REPUBLIKA.CO.ID, JAKARTA -- Lembaga Pengawasan, Pengawalan, dan Penegakan Hukum Indonesia (LP3HI) menggugat Kejaksaan Agung (Kejagung) dan Komisi Pemberantasan Korupsi (KPK) ke Pengadilan Negeri Jakarta Selatan (PN Jaksel) mengenai dugaan penghentian penyidikan terhadap Nistra Yohan dan Sadikin. Nistra diduga merupakan staf ahli salah satu anggota Komisi I DPR RI, sedangkan Sadikin diduga menjadi perantara pemberian uang yang ditujukan bagi oknum Badan Pemeriksa Keuangan (BPK).
Keduanya diduga menerima aliran uang terkait dugaan korupsi proyek penyediaan menara base transceiver station (BTS) 4G dan infrastruktur pendukung 1, 2, 3, 4, dan 5. Kasus tersebut saat ini diurus oleh Kejagung. "Bahwa hingga permohonan praperadilan aquo diajukan ke Pengadilan Negeri Jakarta Selatan, termohon terkesan tidak sungguh-sungguh dalam menangani perkara tindak pidana korupsi a quo, dengan tidak menerbitkan perintah membawa paksa untuk Sadikin dan Nistra Yohan," kata Wakil Ketua LP3HI, Kurniawan Adi Nugroho dalam sidang di PN Jaksel, Senin (21/8/2023).
Dalam gugatannya, LP3HI mengatakan Nistra diduga menerima uang sebesar Rp 70 miliar pada Desember 2021 dan pertengahan tahun 2022. Adapun Sadikin diduga mendapat aliran dana sebesar Rp 40 miliar untuk oknum BPK pada pertengahan 2022. Kurniawan menyampaikan Kejagung telah melakukan pemanggilan kepada Nistra Yohan dalam proses penyidikan perkara BTS 4G Kominfo. Tetapi Nistra Yohan ogah memenuhi panggilan Kejagung.
Kurniawan meminta Kejagung bersikap tegas terhadap ulah Nistra Yohan. Kejagung dimintanya agar menerbitkan perintah bawa paksa yang diatur dalam KUHAP, serta memasukkan Staf Ahli Anggota Komisi I DPR tersebut ke dalam Daftar Pencarian Orang (DPO).
"Apabila yang bersangkutan telah dipanggil namun tidak datang, seharusnya termohon bisa menerbitkan perintah membawa paksa," ujar Kurniawan.

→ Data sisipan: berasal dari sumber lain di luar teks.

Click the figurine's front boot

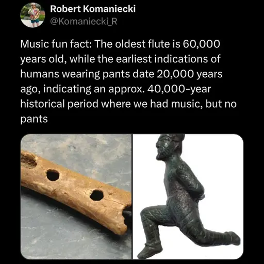click(151, 249)
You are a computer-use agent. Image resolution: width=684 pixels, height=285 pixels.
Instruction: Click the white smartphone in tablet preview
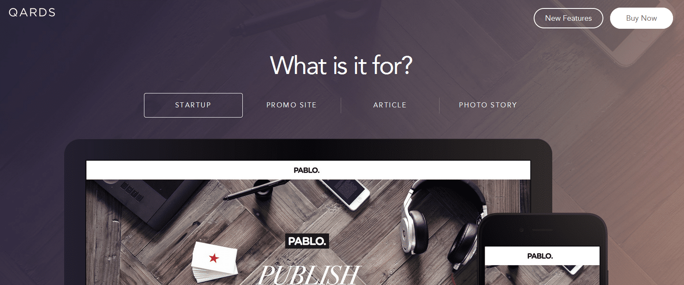coord(345,193)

Kurniawan menduga Kejagung tebang pilih dalam mendalami kasus ini. Hal ini didasari dari keengganan Kejagung terbuka kepada masyarakat soal sosok Sadikin. Padahal, identitas Sadikin dapat dilacak dengan gambar sketsa dari keterangan Irwan Hermawan dan Windi Purnama yang disesuaikan dengan data kependudukan Kementerian Dalam Negeri.

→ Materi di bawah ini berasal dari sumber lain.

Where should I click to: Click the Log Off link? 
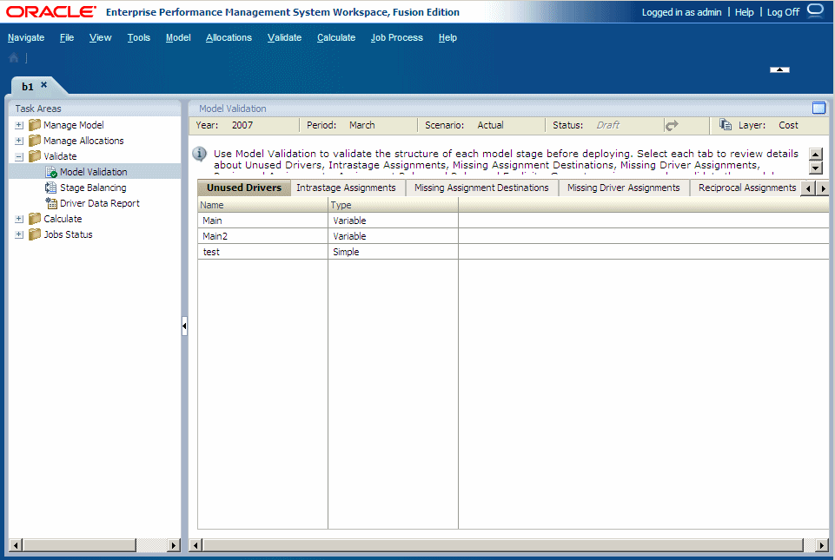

"Akibatnya, tindak pidana korupsi a quo tidak menjadi terang benderang dan termohon terkesan tebang pilih, karena berdasarkan keterangan Irwan Hermawan dan Windi Purnama (terdakwa perkara BTS), terdapat aliran dana korupsi BTS yang mengalir ke oknum anggota DPR Komisi I," ujar Kurniawan.

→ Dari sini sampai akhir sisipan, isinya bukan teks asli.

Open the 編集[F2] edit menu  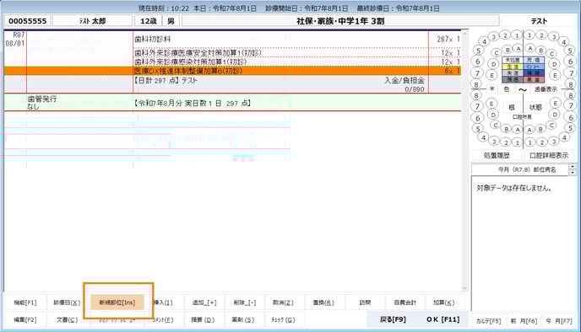(25, 320)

Di sisi lain, LP3HI mendorong KPK ikut menginvestigasi kucuran dana proyek BTS 4G. Sebab proyek itu disebut menimbulkan kerugian keuangan negara hingga triliunan rupiah.
"Hingga permohonan praperadilan a quo diajukan ke Pengadilan Negeri Jakarta Selatan, turut termohon (KPK) tidak melakukan koordinasi dan supervisi agar tidak terdapat tebang pilih dalam penanganan perkara tindak pidana korupsi yang dilakukan oleh termohon," ucap Kurniawan.